In the course of all the moving around last night, I spoke with the shift supervisor at Vessel Traffic three times (three different people; we managed to catch two shift changes). During one of those conversations, I learned that the Industrial Lock was planning to open today, information the lock itself had been unable to provide. Sure enough, a bulletin came out late in the day to that effect, stating the lock would open for traffic at 6pm this evening.
Passing downtown. Riverwalk Mall at left, and the Hilton Hotel where I spent way too many nights over a period of a decade. World Trade Center toward the right.
All's well that ends well, and with that news, we decided to remain right here, even after the fog lifted, and try to get through the lock tomorrow. If that goes awry for whatever reason, we still have just enough time to go around the long way. When they started taking names this afternoon for spots in the lock queue, the queue filled up to 17 spots in a matter of minutes. That's a full day of lockage; the lock opened at 6pm today but anyone requesting lockage by then would be waiting until sometime tomorrow night. Fortunately, pleasure craft are locked through in the leftover space behind commercial tows, so we don't wait in the same queue.

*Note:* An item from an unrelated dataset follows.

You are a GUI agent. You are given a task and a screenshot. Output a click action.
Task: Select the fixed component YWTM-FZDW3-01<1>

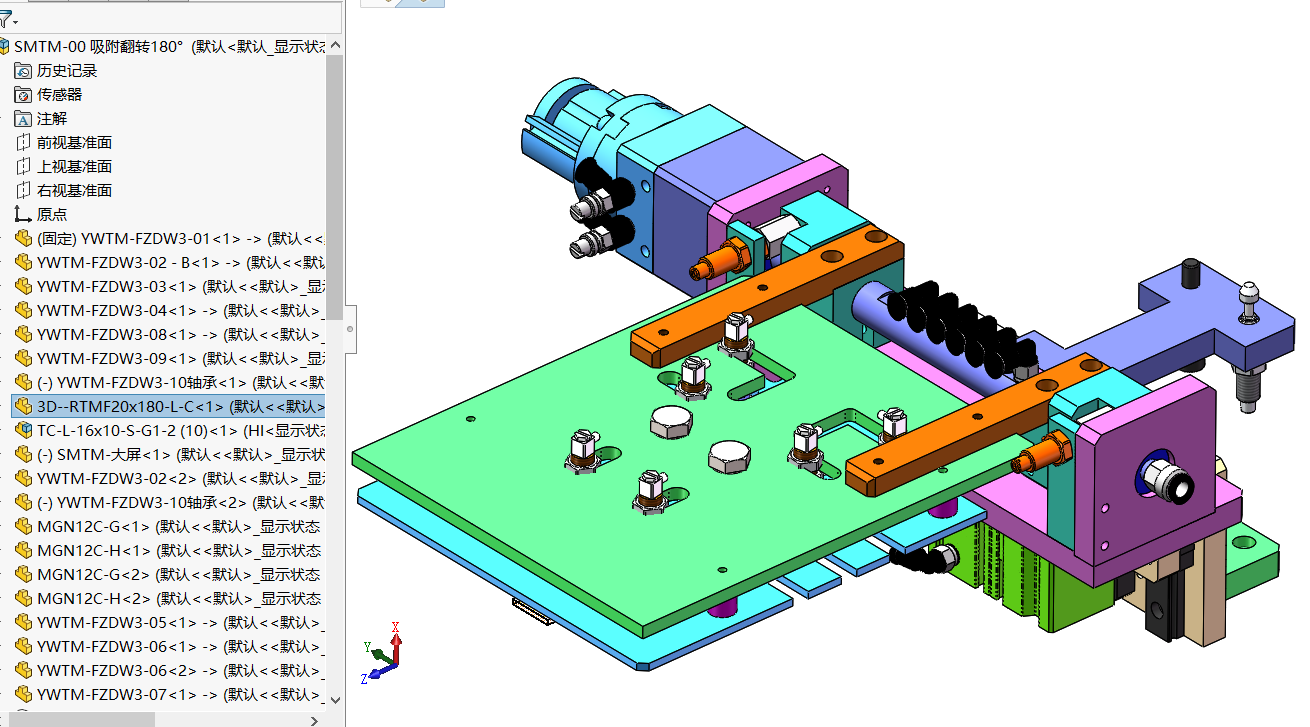[x=170, y=238]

The river was extremely busy this afternoon as the backlog in both directions cleared; it's finally calmed down to the point where the radio (we are monitoring four separate channels now) only cackles once every couple of minutes. With any luck we will not get any calls tonight, and in the morning we'll motor hard the two miles upriver to the lock and wait for a gap to squeak through. That could be minutes or hours, but we are hoping to be in Lake Ponchartrain by the end of the day.
Passing Jackson Square and the Jax Brewery.
With a whole day at anchor and unable to leave the boat, I took advantage of the downtime to effect a critical repair. On our cruise from Baton Rouge Monday, the autopilot lost its position input. That did not affect its operation, but it caused alarms on instruments downstream that were getting their data from the autopilot. Some initial diagnosis under way indicated that the serial port in the autopilot itself might be to blame, which meant the autopilot would also not be able to accept commands from that input, which is a critical backup to the main command input.
Today's project confirmed the diagnosis. Sadly, the board containing this port is not repairable; the defective part is probably a $2 opto-isolator or UART chip. Replacement boards are also not available, not that one would be cheap. We had bought a whole used unit a couple of years ago as a backup, and I ended up swapping it in and reprogramming it today. The take-out will become the emergency spare; it's still usable in a pinch with only one (of two) working serial ports.